Susan Boe, executive director of the New Mexico Foundation for Open Government, said New Mexico “cannot contract away the state’s obligation under the Inspection of Public Records Act.”

“If the state or its employees have been named as parties in those lawsuits, they should have a copy of the settlement documents, which therefore should be subject to the Inspection of Public Records Act,” she said.

She added that the public has an interest in seeing the settlements.

“I as an individual would be hesitant to go to a doctor who has settled a lot of malpractice suits,” she said. “The public should be concerned about the vendors who are providing medical services to our prisoners. And if they have a long record of settlements because of poor medical care, that’s in the public interest.”

In response to public records requests by The New Mexican, the Corrections Department said it had no record of settlements and referred questions to Corizon. The state Risk Management Division had no record of Corizon settlements either.

Corizon told the newspaper: “Copies of medical malpractice settlements are bound by confidentiality restrictions between parties and we are not able to disclose the terms of those settlements.”

Martha Harbin, a Corizon spokeswoman, said in an email that the existence of a settlement “should not be assumed to be an admission of wrongdoing.”

“Regardless of the strength of a health care provider’s case, medical malpractice suits are expensive to defend, distracting to staff, and jury decisions are notoriously unpredictable,” she said. “The decision to settle a case often presents the least expense and risk to the defendant.”

Prison Legal News, a Florida-based nonprofit monthly magazine that reports on criminal justice issues and prison-related civil litigation, filed a lawsuit in March against Corizon and the state of New Mexico, demanding a list of settlements. The publication sued after the company and the Corrections Department denied its request for the records under the state Inspection of Public Records Act.
 
“Corizon Health cannot obscure its operations and refuse the press access to public records when it solely exists to serve a core government function,” the suit says. “Otherwise, New Mexicans would not be able to determine whether their tax dollars have been spent wisely.”
 
Of the 85 lawsuits naming Corizon in the past four years, 29 were dismissed or judged in favor of Corizon, 10 were settled and 46 remain open, according to court records.
 
While the merit of a case often is obscured by the settlement confidentiality restrictions, the strength of at least one inmate’s claim, which is still open, was laid out by a state judge before the lawsuit was even filed. The inmate, Rick McConnell, was four years into an 18-year sentence on drug and other charges in 2014 when state District Judge Jacqueline D. Flores ordered his sentence to be reduced to time served. The judge found his treatment in prison amounted to “cruel and unusual punishment,” a violation of the Eighth Amendment of the U.S. Constitution.

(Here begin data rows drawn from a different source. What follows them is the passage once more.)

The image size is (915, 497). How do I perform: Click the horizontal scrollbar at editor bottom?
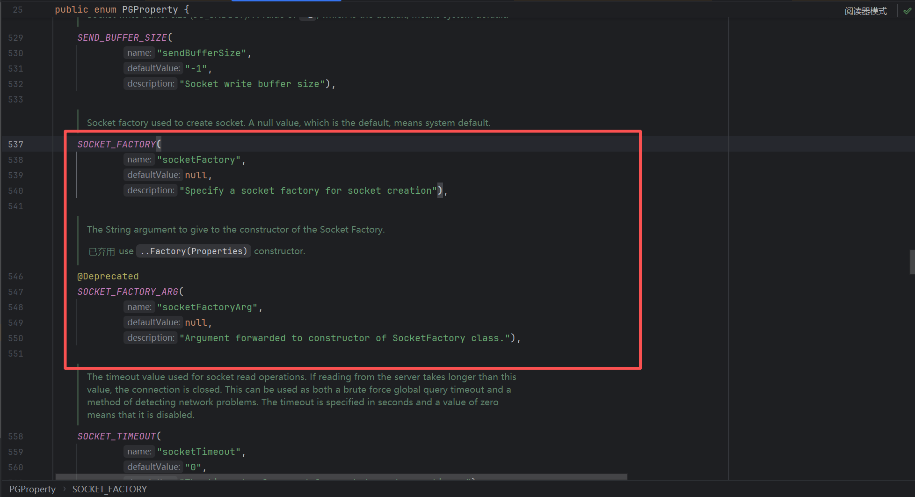341,477
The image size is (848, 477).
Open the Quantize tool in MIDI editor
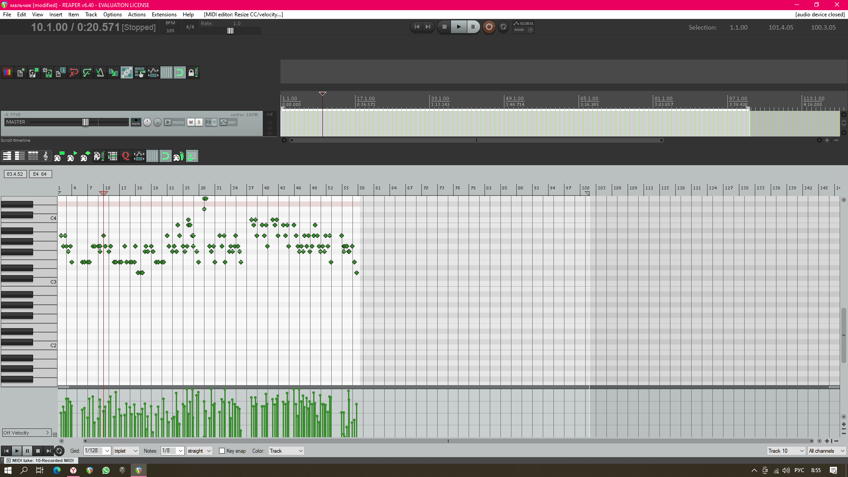tap(126, 156)
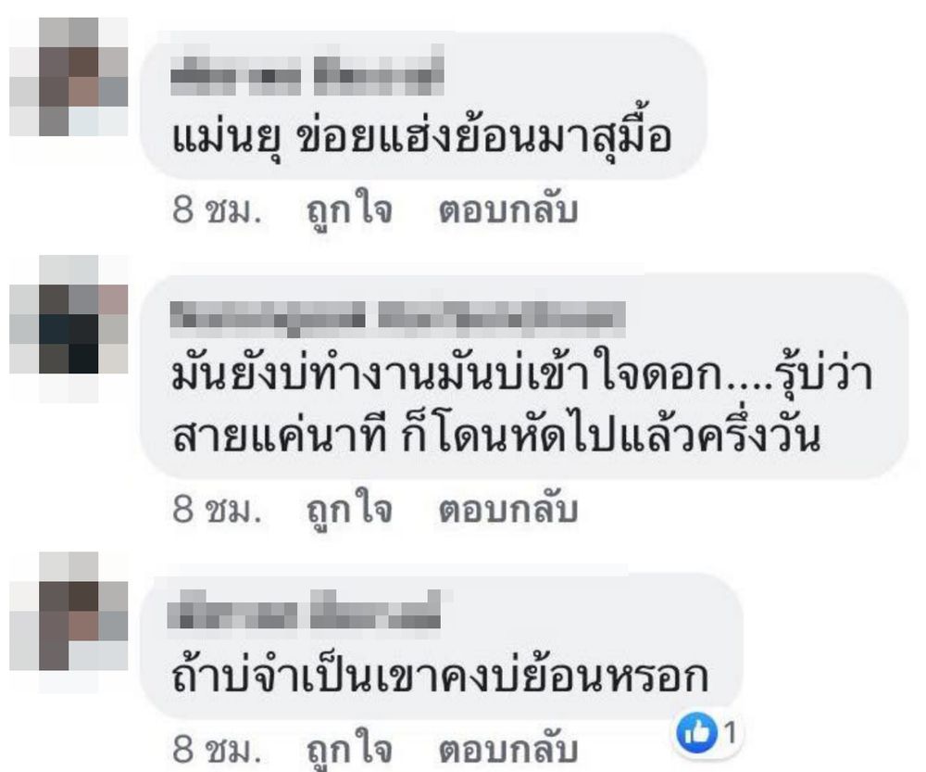Click the third comment's 8 ชม. timestamp

point(217,750)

McConnell had lost his leg after a forklift accident before his 2010 conviction. He was already serving time when his prosthetic leg was completed in September 2011. But the prosthetic didn’t fit. According to Judge Flores’ findings, McConnell was forced to use crutches, which were often taken away from him by prison staff at the Lea County Correctional Facility in Hobbs, forcing him to hop on one leg.

McConnell “fell many times and was hurt, and he was forced to endure humiliating, painful and dangerous situations, and suffered greatly,” the judge wrote.

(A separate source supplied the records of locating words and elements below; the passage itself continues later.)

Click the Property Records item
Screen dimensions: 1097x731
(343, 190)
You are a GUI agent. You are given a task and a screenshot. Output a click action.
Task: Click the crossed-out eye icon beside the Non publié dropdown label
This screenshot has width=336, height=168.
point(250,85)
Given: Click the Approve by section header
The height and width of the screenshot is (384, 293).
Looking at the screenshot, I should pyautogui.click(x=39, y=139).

The prison medical staff, meanwhile, “failed to agree for a lengthy period of time that the prosthetic leg did not fit,” the judge said, and appointments to get a new one were repeatedly canceled.

After one appointment in 2011 in Albuquerque, McConnell was returned to the Central New Mexico Correctional Facility in Los Lunas and put in solitary confinement for 10 months while he waited to be fitted for another leg, despite never having been a disciplinary problem, the judge found. The judge called his treatment “wrongful, unjustifiable and inhumane.”

By the time he was released in November 2014, McConnell still didn’t have a new prosthetic leg.